Just to be clear before reporting bear encounters; from the provincial ministry, Northern Development, Mines, Natural Resources and Forestry, the ‘Be Bear Wise and Prevent Bear Encounters’ website. Consider enlarging the bear density map first and then review Bear Wise: Tips and Tools. There is a great deal of information on black bear behaviour.
“Not every bear sighting is an emergency situation,” says the site.
“Here is who to call if you encounter a bear. For non-emergency encounters, call the toll-free Bear Wise reporting line at 1-866-514-2327 or TTY 705-945-7641.”
The sited describes non-emergencies as a bear roaming around, checking garbage cans, breaking into a shed where garbage or food is stored, being in a tree, pulling down a bird feeder, knocking over a barbecue or moving through a backyard or field but not lingering.
“For emergency situations, call 911 or your local police if a bear poses an immediate threat to personal safety and exhibits threatening or aggressive behaviour, such as: enters a schoolyard when school is in session; stalks people and lingers at the site; enters or tries to enter a residence; wanders into a public gathering or kills livestock/pets and lingers at the site,” the site says.
“Police will respond first to an emergency situation but may request assistance from the ministry during daylight hours. This line operates 24 hours a day, seven days a week, from April 1 to November 30.”
See more here and pay special attention to the section “When to use self-defence.”
“If you have tried everything possible to get a bear to leave your property and you are afraid for your safety, you have the right to protect yourself and your property,” the site says. “Killing a bear in self-defence must be an action of last resort. Any action you take must be done: according to applicable laws (for example, local discharging a firearm by-law) safely, in the most humane way possible.”
“You do not need a hunting licence to kill a bear in self-defence, however, if you kill a bear and do not intend to keep it, report it immediately to your local ministry office. If you kill a bear and want to keep it, you must register for a Notice of Possession immediately with the ministry.”
Acting Regional Outreach Specialist, Northeast Regional Office, Meghan Forbes said last year “was the fourth-busiest season since 2013 with 5,694 occurrences.”
“The busiest season was 2016 with 7,457 occurrences,” Forbes said. “A late spring frost the week of May 28, 2021, had detrimental impacts on developing blossoms and fruit, wiping out berry crops in several areas of the northeast region of Ontario.
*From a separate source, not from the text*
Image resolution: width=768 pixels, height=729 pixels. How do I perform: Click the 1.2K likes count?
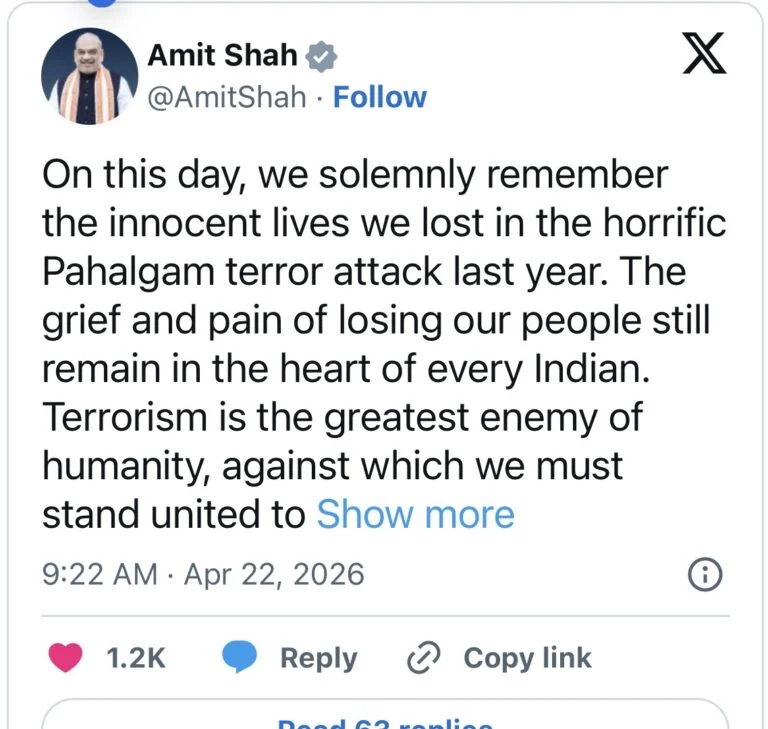[135, 657]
Kirkland Lake, Timmins, Hearst and Wawa were all very busy in 2021 as a result of the late spring frost.
“Interestingly, traditionally busy districts including Sault Ste Marie, Sudbury and North Bay were missed by the frost and experienced a relatively quiet season.
“Ontario’s northwest region experienced one of its busiest bear seasons in recent years. The late spring frost followed by drought and then wildfires had a catastrophic effect on natural foods.
“Conversely, the southern region had a quiet year overall, with average to good natural foods in most districts.
“Because of low natural foods in the northwest and parts of northeastern Ontario, we anticipate fewer cubs being produced this past winter in those areas. Other parts of the northeast and the entire southern region can expect normal to good cub production this year.”
This writer has had the unnerving, experience of having a black bear sniff at his head with only the tent’s synthetic wall in between; a probing wet nose; awakening from a deep snooze, created a frenzied response in the middle of the night; both parties went their ways.
“Are the bears out yet?” A conditional sign of spring question? All of this is bearable on the back roads but be prepared as sightings will start any day now.